Q. What has been most rewarding about your career? What will you miss most?

A. With swim team it would be (that) my swimmers still keep in contact with me. I don’t care much about talent, I wanted to coach people who loved the water. It’s the relationship I’ve built with kids, sometimes from birth, all the way to (those with) grey hair, and I get a chance to see how they’re doing.


On the swim lessons side, it would be teaching someone that’s afraid of the water to be comfortable in the water. I can’t think of anything more successful or a greater sense of completion or joy to me.


Q. How have you actively sought to inspire and make a difference in your students, no matter their age or aspirations with swimming?

A. Just telling the new kids the stories of the old kids. Telling the old kids that started a long time ago what I did when I was in school.
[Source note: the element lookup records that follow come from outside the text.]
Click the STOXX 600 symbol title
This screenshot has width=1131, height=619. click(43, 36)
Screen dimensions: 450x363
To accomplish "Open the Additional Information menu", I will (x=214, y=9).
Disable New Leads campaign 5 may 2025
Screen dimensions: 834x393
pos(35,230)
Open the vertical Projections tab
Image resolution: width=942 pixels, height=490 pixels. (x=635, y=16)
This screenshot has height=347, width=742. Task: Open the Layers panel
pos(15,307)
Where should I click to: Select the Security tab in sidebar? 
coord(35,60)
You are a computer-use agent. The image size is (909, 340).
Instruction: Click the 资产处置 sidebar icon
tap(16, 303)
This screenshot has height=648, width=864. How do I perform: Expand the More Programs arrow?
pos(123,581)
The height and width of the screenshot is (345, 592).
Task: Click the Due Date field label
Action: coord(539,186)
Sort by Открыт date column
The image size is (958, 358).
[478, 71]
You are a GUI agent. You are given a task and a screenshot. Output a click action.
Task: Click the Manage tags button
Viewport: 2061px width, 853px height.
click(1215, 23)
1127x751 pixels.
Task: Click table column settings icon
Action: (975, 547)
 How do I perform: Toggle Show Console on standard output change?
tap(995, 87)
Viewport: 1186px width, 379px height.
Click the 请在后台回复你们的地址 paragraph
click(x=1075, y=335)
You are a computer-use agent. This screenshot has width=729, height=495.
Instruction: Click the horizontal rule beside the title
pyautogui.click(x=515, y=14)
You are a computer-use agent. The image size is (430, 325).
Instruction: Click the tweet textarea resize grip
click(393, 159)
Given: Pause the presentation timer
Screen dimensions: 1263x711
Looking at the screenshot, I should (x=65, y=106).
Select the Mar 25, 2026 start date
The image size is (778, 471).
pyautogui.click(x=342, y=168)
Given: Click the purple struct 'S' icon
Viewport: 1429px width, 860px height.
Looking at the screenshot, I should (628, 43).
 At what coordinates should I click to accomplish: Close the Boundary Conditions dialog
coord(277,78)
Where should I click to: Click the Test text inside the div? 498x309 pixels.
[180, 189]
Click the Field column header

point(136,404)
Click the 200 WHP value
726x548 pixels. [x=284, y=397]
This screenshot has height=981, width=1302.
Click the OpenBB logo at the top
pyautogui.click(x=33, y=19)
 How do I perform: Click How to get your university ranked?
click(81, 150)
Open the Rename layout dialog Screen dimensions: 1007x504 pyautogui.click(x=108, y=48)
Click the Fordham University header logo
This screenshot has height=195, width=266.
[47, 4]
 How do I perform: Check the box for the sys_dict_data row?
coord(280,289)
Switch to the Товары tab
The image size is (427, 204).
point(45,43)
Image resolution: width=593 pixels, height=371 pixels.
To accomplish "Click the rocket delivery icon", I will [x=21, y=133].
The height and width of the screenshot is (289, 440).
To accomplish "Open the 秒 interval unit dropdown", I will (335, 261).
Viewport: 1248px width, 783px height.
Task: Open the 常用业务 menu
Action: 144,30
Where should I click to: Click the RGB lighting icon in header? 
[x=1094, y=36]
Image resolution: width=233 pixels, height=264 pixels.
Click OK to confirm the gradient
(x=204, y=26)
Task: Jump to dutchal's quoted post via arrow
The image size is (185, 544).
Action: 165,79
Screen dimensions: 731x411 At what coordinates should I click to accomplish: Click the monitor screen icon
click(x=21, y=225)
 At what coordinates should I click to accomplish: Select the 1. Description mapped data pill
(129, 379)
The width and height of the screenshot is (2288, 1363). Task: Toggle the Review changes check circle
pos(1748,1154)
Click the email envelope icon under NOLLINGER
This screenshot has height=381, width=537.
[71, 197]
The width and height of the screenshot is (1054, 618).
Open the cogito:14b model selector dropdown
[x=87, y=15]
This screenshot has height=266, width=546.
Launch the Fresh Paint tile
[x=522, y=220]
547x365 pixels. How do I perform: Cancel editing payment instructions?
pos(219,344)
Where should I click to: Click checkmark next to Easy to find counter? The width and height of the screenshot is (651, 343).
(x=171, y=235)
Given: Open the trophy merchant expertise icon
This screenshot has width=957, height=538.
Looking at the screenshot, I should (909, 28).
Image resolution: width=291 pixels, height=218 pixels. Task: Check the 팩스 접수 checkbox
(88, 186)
I think the three things I draw from are sailing, skiing and Aikido, because I think all three of them take effort to master. I honestly have felt for years that if you can be comfortable in the water and you can reduce drag, and you can use your entire body to move through the water, then you’ll be the best swimmer you can be. I try to share all those experiences with my swimmers, and that’s, I think, the driving force. I just have a passion for people to be more efficient in the water.


Q. How are you involved with the Sandpoint community outside of the YMCA and coaching?

A. I would like every kid to graduate high school with basic swim skills. Long Bridge Swim at a pretty early time came up to me and said, “Hey, if you have anyone who can’t afford swim lessons, we’ll pay for them,” and “We are going to completely fund the third and fifth grade (swim) program.” It got to the point where the program was pretty much paid for by the Long Bridge program. And then it drifted into a homeschool group, and we got homeschoolers in, and then we expanded the life skills group.


If you look at what programs we ran, we didn’t just have swim team and we didn’t just have organized lessons. We really just opened it up to get more kids at least introduced to swim, introduced to safety. I took on pretty much by myself the middle school kids, the seventh and eighth graders, and I would spend one full day lecturing them about water safety, and one full day water testing them. That was upward of 500 kids all in two days. It was a crazy week for me, and Long Bridge Swim paid for all of that. I really enjoyed it and felt that Sandpoint at least had a good head start. By the time they got into high school, they had a good opportunity to learn to swim.


Q. What advice would you pass on to your current students and those to follow?

A. I really feel that swimming is a lifetime sport. I’ve watched an older woman who comes into the Y three days a week. She doesn’t walk well, but she still swims. It’s such a good lifetime sport and lifetime activity, and you don’t have to be good at it, and you can always learn more. For my athletes, I hope they never lose their passion for the water. For those learning to swim, I hope they never give up. I’ve always told the kids, when you walk in the door, leave your baggage out front. No matter what’s bothering you, the pool is your sanctuary.


I know there’s a lot of my swimmers that feel I just left, but I hope they know they’re always in my thoughts no matter what. Every time I see someone swim or every time I’m on the water, I’ll be thinking of all the good times I had.